Stéphanie Balme is the Dean of College of Sciences at Sciences Po College (undergraduate studies). She is a permanent research fellow at CERI and professor at PSIA/Sciences Po and the Euro-Asia Campus/Sciences Po.

Education
Balme obtained her Habilitation in Law (qualification as a Ph.D. Supervisor and full professor under the French system) from Sciences Po School of Law in 2016. Previous to her 2001 post-doc position at Hong Kong Baptist University, Stéphanie Balme obtained her Ph.D. from Sciences Po Paris in December 2000. She received a master's degree (M. Phil or Diplôme d’Etudes Approfondies, DEA) from Sciences Po, a master's degree (M. Phil DEA) from the National Institute of Oriental Languages and Civilizations (Langues’O), the award "Prix de la Chancellerie des Universités de Paris" in 1998 as well as a bachelor's degree from the Institute of Political Studies (Bordeaux) and a bachelor's degree from the University of Bordeaux (Department of Humanities). She was an international student at Fudan University (Shanghai, Department of International Relations) from 1992 to 1993.

Career
Balme is the program director of Sciences Po's research group “Law, Justice and Society in China” since 2006, and the scientific advisor for the “China and East Asia” concentration at PSIA/Sciences Po. She was a Visiting Professor at Columbia University (Law School–Fall 2014) and both a Visiting Professor and Research Associate at Tsinghua University (Faculty of Law, 2006–2012 in Beijing) and at the Chinese University of Hong Kong (2003–2006).
She co-founded with Professor Wang Zhenmin the Sino-French Rule of Law Dialogue.
-*-
Set problem
Transcribe the passage of the Stéphanie Balme biography that opens with the words containing "Stéphanie Balme is" and closes with "Euro-Asia Campus/Sciences Po.".

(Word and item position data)
-*-
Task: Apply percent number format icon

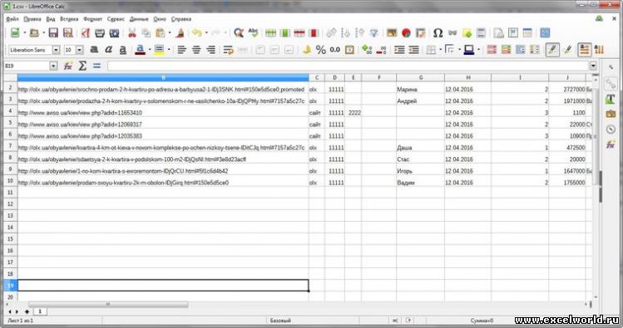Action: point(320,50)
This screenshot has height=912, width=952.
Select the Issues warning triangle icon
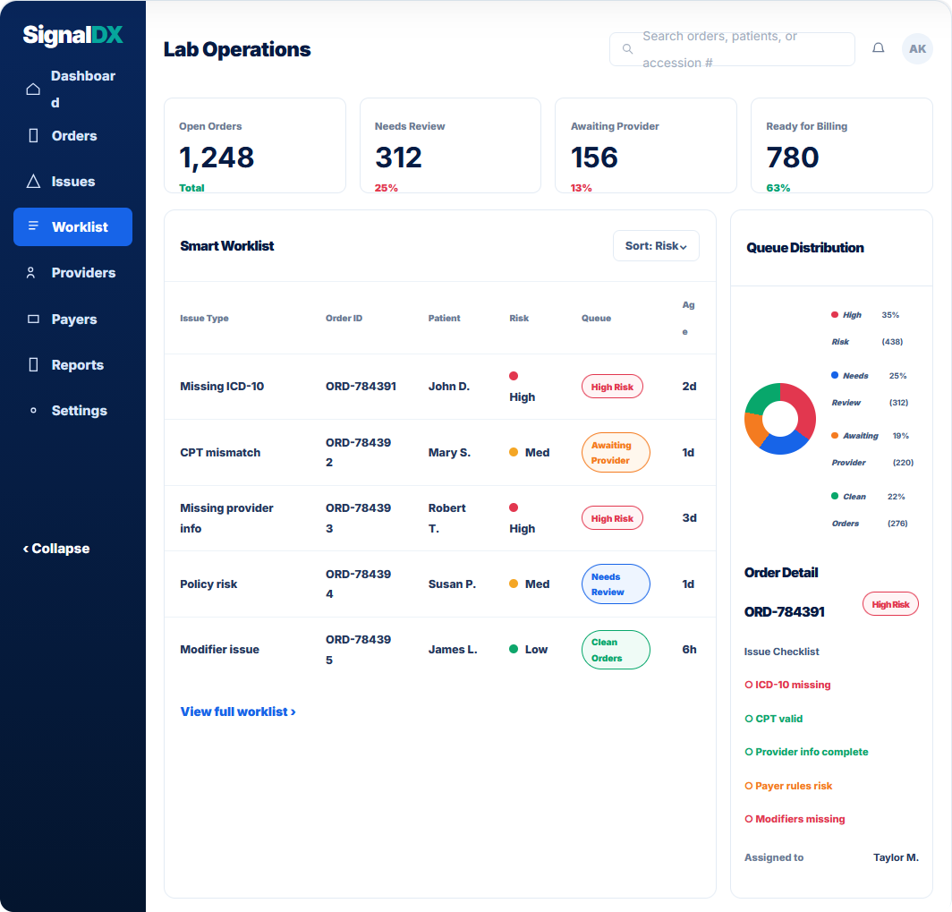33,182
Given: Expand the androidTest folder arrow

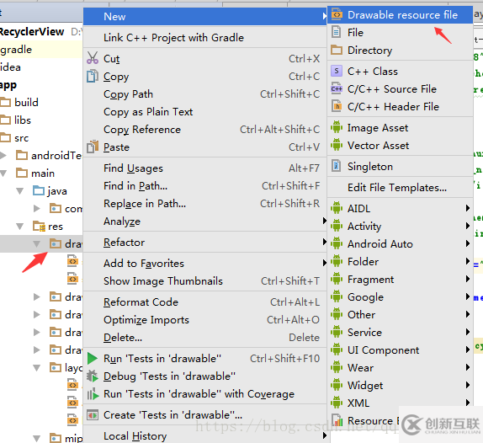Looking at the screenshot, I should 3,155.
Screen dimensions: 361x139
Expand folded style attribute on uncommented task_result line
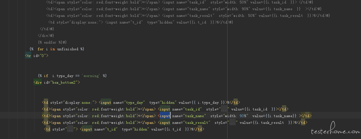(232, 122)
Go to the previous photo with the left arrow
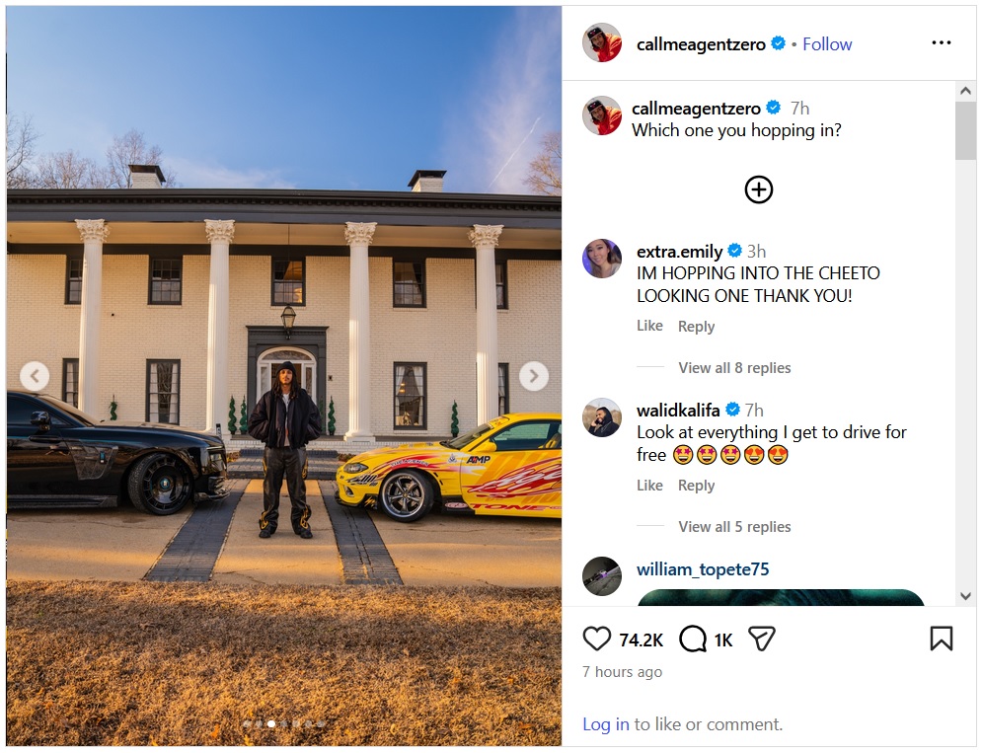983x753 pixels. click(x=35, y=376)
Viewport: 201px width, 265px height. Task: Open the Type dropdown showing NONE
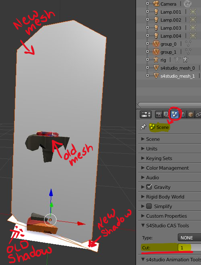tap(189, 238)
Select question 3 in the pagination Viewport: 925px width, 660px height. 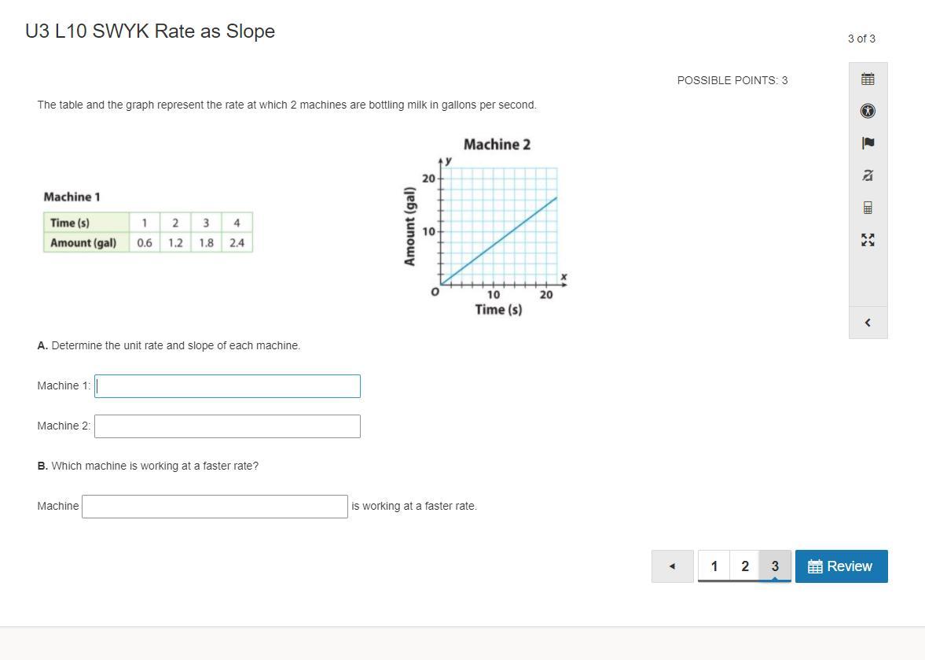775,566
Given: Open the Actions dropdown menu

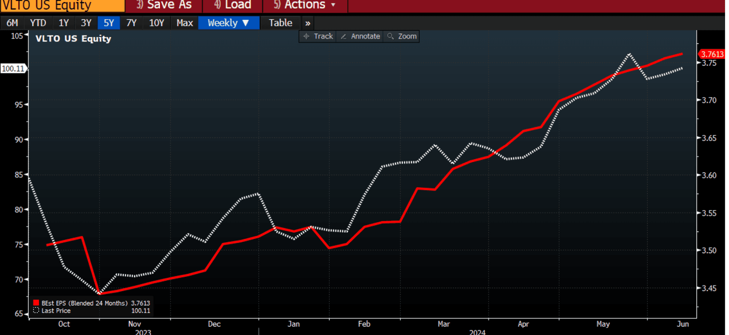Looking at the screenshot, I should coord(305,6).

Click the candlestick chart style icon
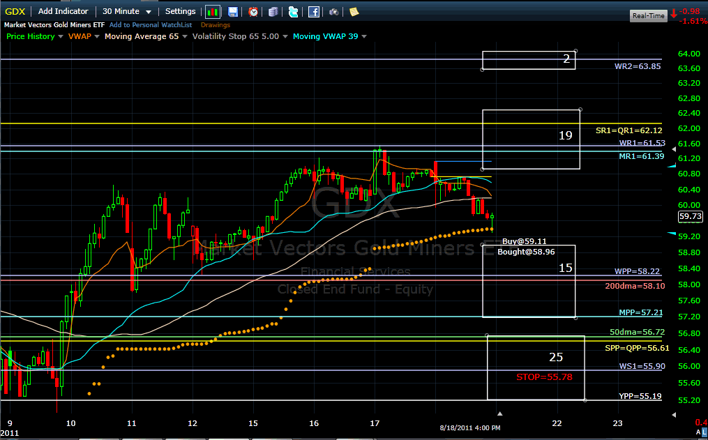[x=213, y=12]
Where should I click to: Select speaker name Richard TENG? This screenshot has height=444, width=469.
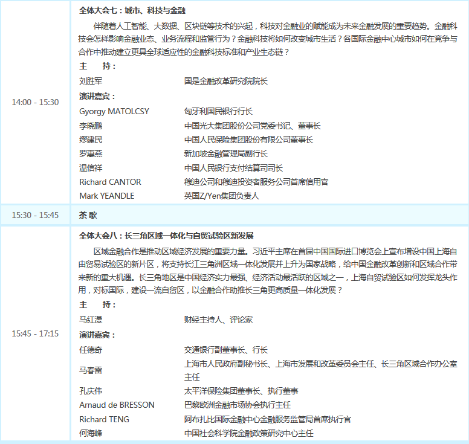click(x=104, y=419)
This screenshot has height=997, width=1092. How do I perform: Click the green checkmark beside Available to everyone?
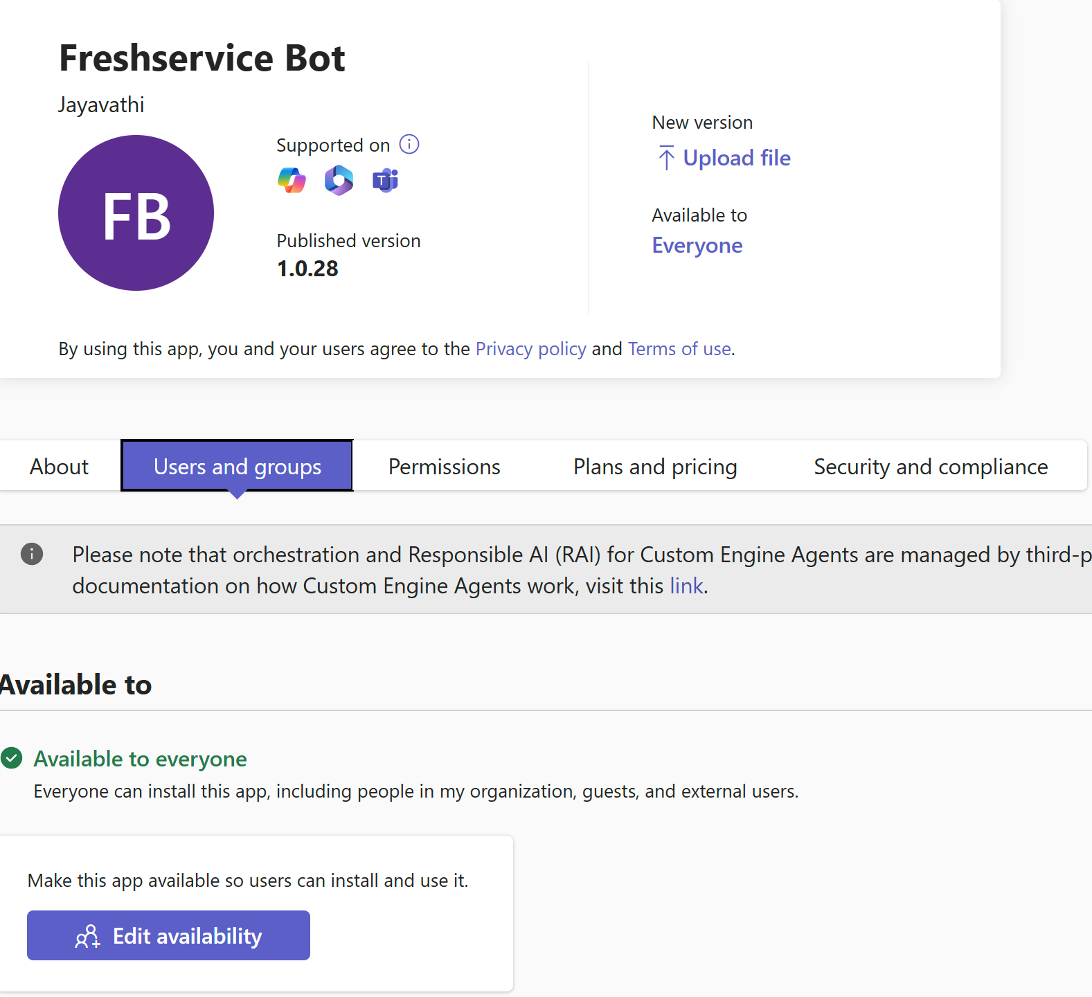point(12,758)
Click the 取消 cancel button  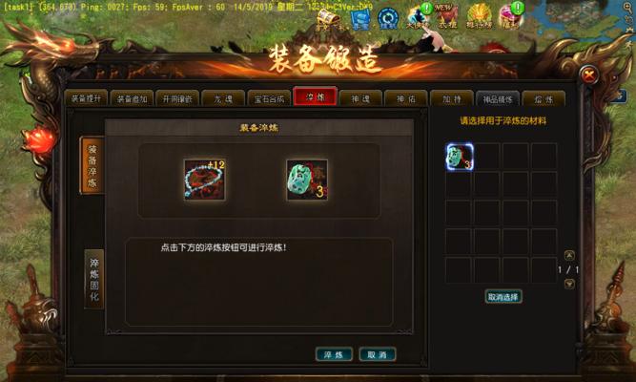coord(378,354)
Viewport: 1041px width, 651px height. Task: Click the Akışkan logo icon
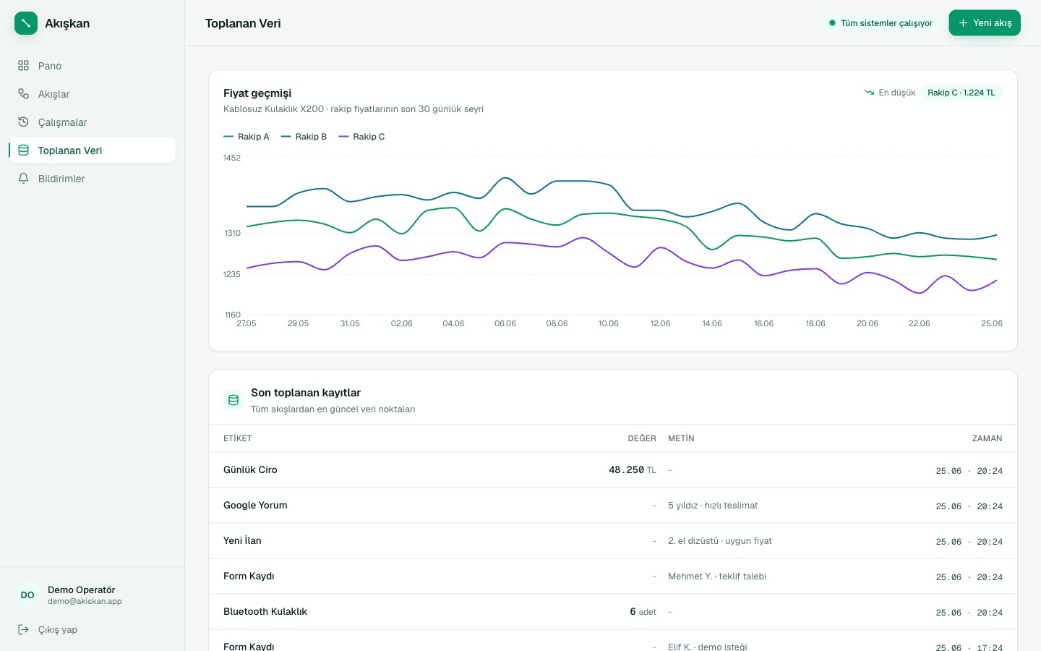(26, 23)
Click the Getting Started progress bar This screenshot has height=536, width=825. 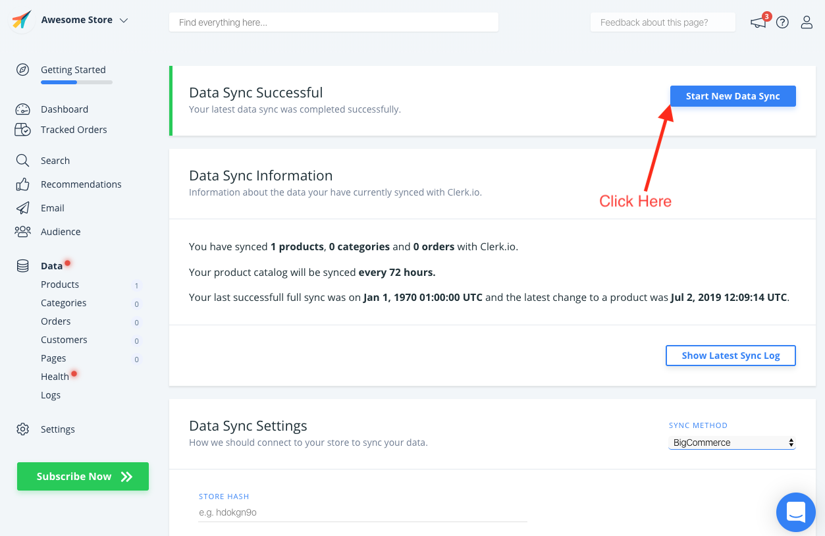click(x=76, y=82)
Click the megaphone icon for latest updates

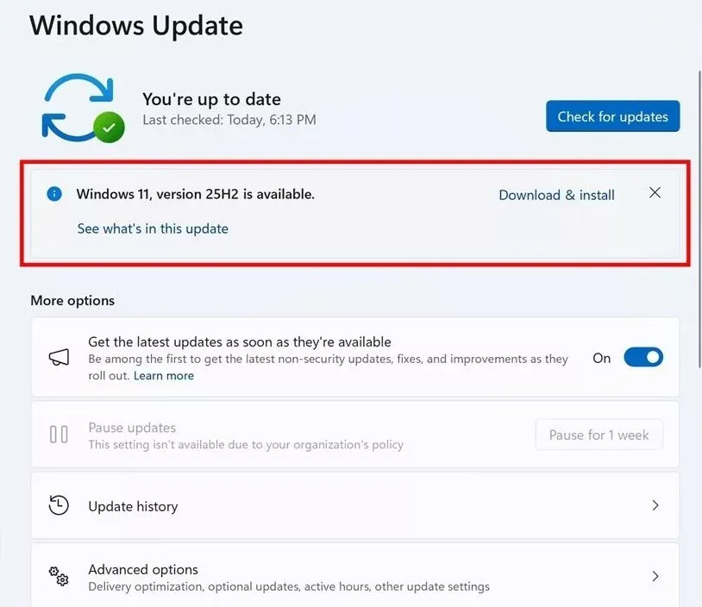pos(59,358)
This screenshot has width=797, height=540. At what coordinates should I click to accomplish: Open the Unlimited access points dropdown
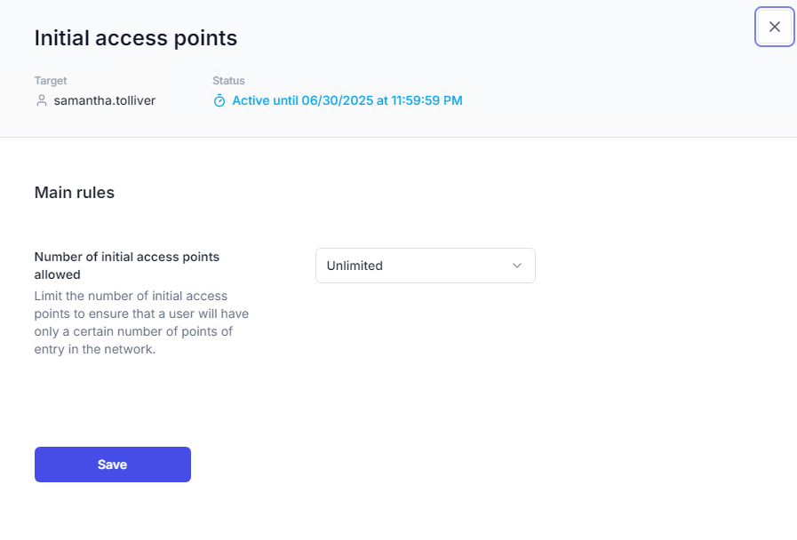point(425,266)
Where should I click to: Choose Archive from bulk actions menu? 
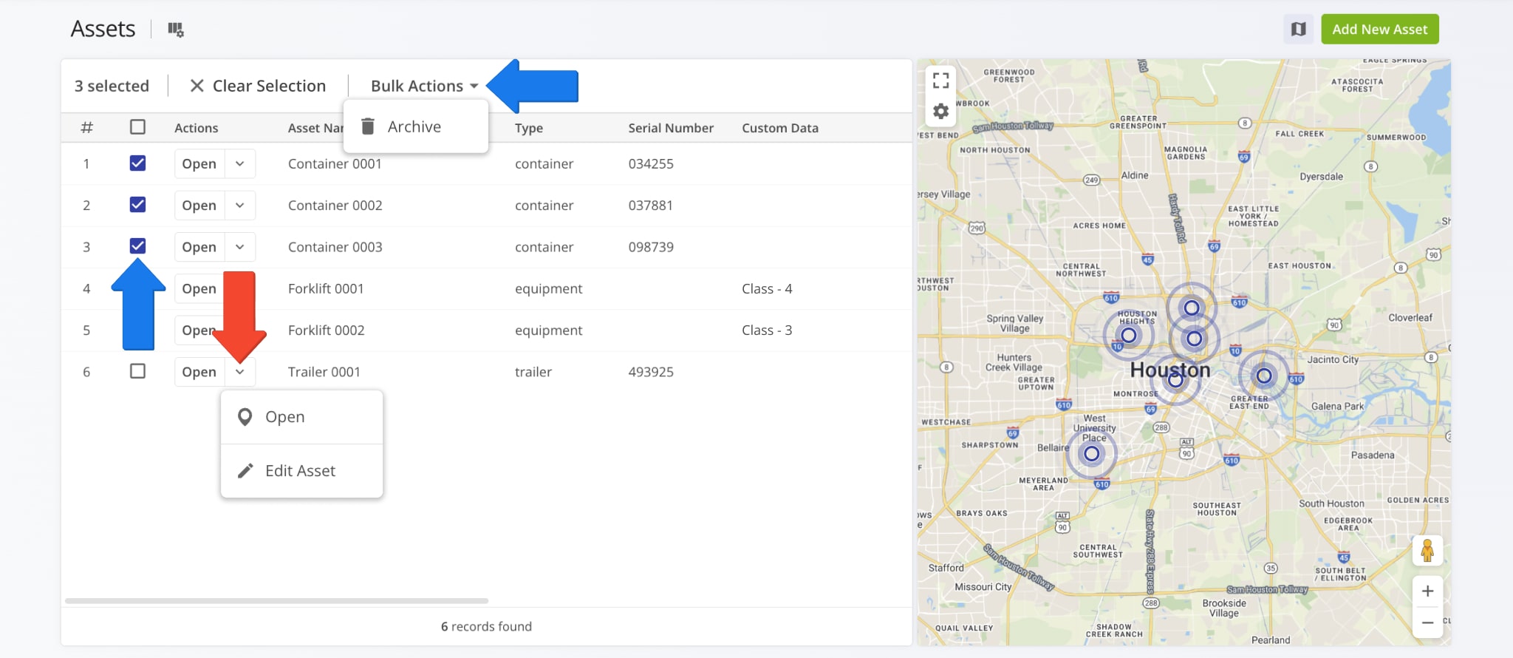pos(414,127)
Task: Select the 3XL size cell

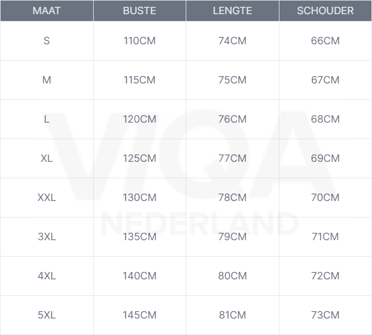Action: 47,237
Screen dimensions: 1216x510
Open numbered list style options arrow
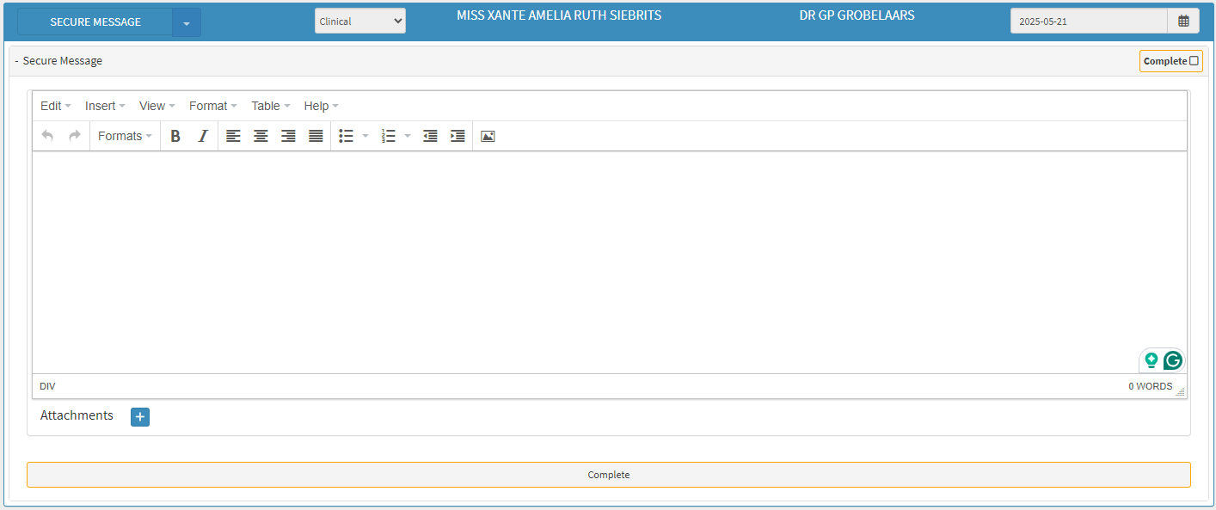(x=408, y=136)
-*-
Exercise result
Stéphanie Balme is the Dean of College of Sciences at Sciences Po College (undergraduate studies). She is a permanent research fellow at CERI and professor at PSIA/Sciences Po and the Euro-Asia Campus/Sciences Po.